'''

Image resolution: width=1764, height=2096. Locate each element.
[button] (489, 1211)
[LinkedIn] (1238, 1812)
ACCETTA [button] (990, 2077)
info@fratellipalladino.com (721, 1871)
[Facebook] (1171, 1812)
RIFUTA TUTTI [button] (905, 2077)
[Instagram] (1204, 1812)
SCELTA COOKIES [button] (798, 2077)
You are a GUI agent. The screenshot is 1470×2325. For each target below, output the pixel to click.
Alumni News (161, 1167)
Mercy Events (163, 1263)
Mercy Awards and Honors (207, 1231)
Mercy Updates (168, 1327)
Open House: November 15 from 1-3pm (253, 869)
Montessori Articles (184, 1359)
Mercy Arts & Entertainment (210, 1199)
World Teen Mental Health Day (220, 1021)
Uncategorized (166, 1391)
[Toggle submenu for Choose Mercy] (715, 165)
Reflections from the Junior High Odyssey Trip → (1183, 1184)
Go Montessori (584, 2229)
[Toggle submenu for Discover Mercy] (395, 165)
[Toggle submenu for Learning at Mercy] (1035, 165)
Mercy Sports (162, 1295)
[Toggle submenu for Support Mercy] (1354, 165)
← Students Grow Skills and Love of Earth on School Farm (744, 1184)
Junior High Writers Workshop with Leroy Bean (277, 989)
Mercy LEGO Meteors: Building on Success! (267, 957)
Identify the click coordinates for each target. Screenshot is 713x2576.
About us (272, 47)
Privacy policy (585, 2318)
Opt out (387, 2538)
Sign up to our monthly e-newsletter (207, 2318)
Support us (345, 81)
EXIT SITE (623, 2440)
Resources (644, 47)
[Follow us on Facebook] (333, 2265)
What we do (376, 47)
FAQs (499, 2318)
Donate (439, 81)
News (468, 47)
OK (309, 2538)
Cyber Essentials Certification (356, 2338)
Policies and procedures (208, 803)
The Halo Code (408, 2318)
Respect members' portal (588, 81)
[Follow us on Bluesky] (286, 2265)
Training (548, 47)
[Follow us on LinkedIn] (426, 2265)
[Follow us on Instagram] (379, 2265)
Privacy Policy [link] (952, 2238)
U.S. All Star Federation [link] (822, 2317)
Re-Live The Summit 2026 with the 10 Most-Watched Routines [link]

'''

PROBLEM
Copy, from the material above, each line in which the string "Junior" occurs.

REPLY TO THE EXERCISE
Reflections from the Junior High Odyssey Trip → (1183, 1184)
Junior High Writers Workshop with Leroy Bean (277, 989)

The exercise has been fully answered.